What you are asked to do:
Only the final stretch of lines is needed: output exactly the line containing "This screenshot has width=365, height=183." and all lines following it in the listing below.

==============================

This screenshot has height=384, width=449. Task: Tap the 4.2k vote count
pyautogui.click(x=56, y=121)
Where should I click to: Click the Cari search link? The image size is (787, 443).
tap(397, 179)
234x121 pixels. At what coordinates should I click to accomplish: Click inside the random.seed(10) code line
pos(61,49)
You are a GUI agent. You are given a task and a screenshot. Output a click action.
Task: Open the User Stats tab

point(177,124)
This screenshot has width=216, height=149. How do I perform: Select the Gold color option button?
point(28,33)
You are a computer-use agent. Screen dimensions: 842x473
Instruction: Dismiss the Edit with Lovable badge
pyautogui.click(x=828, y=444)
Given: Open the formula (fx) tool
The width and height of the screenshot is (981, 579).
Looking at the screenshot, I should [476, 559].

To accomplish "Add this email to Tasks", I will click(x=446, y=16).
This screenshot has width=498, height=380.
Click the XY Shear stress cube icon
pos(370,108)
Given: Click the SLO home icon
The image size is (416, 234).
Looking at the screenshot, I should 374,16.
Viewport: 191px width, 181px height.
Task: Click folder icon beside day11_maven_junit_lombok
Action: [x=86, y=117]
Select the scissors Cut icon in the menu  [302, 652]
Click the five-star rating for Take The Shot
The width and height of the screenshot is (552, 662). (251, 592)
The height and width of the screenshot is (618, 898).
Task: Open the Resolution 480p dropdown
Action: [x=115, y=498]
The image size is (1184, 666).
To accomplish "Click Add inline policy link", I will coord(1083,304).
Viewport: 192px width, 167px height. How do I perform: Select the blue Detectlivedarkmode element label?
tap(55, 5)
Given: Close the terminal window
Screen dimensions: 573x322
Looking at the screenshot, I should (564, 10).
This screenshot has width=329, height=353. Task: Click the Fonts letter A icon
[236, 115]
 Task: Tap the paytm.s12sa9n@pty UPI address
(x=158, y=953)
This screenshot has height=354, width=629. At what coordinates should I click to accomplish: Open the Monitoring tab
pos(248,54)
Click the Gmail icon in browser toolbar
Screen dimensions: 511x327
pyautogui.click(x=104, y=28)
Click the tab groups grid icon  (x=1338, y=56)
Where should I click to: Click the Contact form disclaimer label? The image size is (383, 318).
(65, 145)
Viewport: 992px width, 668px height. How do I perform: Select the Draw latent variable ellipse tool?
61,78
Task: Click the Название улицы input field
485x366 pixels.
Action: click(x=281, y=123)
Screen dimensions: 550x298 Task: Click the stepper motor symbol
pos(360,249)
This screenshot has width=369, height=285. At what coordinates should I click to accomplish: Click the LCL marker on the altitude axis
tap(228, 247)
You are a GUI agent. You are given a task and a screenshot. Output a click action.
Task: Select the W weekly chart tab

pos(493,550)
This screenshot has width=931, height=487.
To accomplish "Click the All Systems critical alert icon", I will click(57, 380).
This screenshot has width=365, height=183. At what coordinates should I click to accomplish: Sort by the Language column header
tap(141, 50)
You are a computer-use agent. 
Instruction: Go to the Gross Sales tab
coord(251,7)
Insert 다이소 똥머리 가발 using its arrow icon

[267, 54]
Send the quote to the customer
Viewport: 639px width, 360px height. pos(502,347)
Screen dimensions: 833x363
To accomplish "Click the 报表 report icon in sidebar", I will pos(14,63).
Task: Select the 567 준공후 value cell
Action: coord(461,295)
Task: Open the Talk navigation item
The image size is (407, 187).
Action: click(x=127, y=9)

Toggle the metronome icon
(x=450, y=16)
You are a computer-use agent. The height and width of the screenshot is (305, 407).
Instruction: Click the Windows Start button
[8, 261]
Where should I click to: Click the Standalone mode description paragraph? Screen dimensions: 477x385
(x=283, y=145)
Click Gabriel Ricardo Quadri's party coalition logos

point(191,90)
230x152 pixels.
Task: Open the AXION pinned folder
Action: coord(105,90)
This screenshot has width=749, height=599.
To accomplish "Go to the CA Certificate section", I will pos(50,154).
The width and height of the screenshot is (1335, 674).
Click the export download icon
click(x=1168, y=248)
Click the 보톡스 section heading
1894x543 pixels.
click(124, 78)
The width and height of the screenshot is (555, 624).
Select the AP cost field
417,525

==============================

Task output:
This screenshot has width=365, height=183. At what coordinates should I click to accomplish: Sort by the Language column header
tap(141, 50)
You are a computer-use agent. 
Instruction: Go to the Gross Sales tab
coord(251,7)
Insert 다이소 똥머리 가발 using its arrow icon

[267, 54]
Send the quote to the customer
Viewport: 639px width, 360px height. pos(502,347)
Screen dimensions: 833x363
To accomplish "Click the 报表 report icon in sidebar", I will pos(14,63).
Task: Select the 567 준공후 value cell
Action: coord(461,295)
Task: Open the Talk navigation item
The image size is (407, 187).
Action: click(x=127, y=9)

Toggle the metronome icon
(x=450, y=16)
You are a computer-use agent. The height and width of the screenshot is (305, 407).
Instruction: Click the Windows Start button
[8, 261]
Where should I click to: Click the Standalone mode description paragraph? Screen dimensions: 477x385
(x=283, y=145)
Click Gabriel Ricardo Quadri's party coalition logos

point(191,90)
230x152 pixels.
Task: Open the AXION pinned folder
Action: coord(105,90)
This screenshot has width=749, height=599.
To accomplish "Go to the CA Certificate section", I will pos(50,154).
The width and height of the screenshot is (1335, 674).
Click the export download icon
click(x=1168, y=248)
Click the 보톡스 section heading
1894x543 pixels.
click(124, 78)
The width and height of the screenshot is (555, 624).
Select the AP cost field
417,525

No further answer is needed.